Key findings include:
- Jumping genes were significantly more active in southeastern bears than in northeastern bears.
- Many of these elements were located near protein-coding regions, meaning they could influence how fundamental biological processes function.
- Genetic activity shifts were strongest in heat-stress, ageing and metabolic pathways – processes likely to be under pressure in a warmer environment with reduced access to high-fat seal prey.
- Changes were also observed in genes linked to fat processing, consistent with the dietary shift in the southeastern population, which increasingly relies on land-based, lower-fat food sources when sea ice disappears.
Dr Godden said these differences do not indicate that polar bears are “safe” or successfully adapting, but that the southeastern population may be undergoing unusually rapid genetic responses to environmental stress.

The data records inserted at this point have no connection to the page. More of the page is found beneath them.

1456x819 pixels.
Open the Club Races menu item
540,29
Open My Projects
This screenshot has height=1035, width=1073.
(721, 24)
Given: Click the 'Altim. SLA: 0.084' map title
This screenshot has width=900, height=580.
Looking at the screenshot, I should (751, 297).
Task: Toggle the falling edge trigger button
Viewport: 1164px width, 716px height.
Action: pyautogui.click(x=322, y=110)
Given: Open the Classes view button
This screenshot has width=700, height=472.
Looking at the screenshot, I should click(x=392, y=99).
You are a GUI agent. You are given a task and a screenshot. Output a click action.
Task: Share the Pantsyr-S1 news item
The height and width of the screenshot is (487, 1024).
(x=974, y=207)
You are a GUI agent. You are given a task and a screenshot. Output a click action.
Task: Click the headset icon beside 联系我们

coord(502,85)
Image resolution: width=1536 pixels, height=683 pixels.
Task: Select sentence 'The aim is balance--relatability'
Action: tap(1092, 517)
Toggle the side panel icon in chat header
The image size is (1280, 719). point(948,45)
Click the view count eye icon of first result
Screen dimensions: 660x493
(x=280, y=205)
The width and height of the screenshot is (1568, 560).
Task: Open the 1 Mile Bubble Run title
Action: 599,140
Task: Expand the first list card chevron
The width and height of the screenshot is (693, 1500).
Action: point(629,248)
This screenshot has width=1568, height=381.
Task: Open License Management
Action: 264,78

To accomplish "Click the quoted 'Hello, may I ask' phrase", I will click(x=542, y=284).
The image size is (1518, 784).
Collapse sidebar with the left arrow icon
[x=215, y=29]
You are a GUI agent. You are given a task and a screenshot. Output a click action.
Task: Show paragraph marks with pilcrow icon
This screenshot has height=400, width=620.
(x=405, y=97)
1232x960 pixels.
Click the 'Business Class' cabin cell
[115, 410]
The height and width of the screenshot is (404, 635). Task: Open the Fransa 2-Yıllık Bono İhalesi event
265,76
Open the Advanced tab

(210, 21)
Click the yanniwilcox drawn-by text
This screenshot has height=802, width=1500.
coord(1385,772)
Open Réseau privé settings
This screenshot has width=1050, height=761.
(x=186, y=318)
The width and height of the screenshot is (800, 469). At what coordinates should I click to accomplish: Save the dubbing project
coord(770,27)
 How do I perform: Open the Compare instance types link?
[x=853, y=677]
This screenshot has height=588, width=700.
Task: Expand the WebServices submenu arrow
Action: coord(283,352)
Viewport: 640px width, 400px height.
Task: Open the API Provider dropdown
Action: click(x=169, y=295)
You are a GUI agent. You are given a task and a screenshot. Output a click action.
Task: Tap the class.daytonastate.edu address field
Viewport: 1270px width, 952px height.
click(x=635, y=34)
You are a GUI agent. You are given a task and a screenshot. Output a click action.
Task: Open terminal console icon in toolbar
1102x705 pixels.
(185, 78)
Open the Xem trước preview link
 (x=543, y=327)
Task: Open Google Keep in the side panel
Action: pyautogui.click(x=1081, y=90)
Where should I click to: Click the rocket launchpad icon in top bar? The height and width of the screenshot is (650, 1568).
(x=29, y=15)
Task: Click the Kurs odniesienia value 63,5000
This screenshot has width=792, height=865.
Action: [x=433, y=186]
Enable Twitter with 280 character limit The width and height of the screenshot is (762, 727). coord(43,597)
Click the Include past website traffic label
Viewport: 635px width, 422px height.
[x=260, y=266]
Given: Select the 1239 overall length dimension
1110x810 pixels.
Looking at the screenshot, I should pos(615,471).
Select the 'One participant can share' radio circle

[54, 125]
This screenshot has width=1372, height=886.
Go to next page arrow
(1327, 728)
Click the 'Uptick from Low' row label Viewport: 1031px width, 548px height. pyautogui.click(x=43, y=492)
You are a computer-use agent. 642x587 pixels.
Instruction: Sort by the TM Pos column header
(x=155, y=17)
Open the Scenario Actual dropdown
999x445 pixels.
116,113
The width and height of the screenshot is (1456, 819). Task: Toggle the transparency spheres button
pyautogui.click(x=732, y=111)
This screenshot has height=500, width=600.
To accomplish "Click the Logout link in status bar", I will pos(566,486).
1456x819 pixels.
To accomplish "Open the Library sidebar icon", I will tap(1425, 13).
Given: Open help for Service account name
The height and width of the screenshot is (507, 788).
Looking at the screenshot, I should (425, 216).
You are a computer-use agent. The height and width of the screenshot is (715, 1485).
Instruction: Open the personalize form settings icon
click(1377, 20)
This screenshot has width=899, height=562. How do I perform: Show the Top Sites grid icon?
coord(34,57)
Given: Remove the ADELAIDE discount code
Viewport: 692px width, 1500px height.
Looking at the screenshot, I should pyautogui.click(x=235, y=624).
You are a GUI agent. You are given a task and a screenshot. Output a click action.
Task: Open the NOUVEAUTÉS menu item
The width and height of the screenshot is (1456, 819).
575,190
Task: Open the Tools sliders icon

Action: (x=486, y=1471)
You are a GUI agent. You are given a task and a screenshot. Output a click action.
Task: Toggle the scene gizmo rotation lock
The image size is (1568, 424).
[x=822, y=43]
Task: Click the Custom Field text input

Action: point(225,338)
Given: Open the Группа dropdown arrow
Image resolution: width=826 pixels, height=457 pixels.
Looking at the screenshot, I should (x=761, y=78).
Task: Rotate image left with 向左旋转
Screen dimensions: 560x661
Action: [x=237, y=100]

“This finding is important because it shows, for the first time, that a unique group of polar bears in the warmest part of Greenland are using ‘jumping genes’ to rapidly rewrite their own DNA, which might be a desperate survival mechanism against melting sea ice.”
“As the rest of the species faces extinction, these specific bears provide a genetic blueprint for how polar bears might be able to adapt quickly to climate change… However, we cannot be complacent.”
The authors stress that genetic shifts do not guarantee long-term survival. Even if some populations exhibit rapid responses, polar bears remain constrained by the physical limits of a warming Arctic: they rely on sea ice to hunt seals, and in many regions the ice-free season is lengthening beyond the time bears can safely fast.
The researchers say broader sampling is now essential, as roughly 20 polar bear sub-populations may be experiencing climate pressure differently.
Dr Godden said the next step is to examine whether similar changes are occurring elsewhere: “I also hope this work will highlight the urgent need to analyse the genomes of this precious and enigmatic species before it is too late.”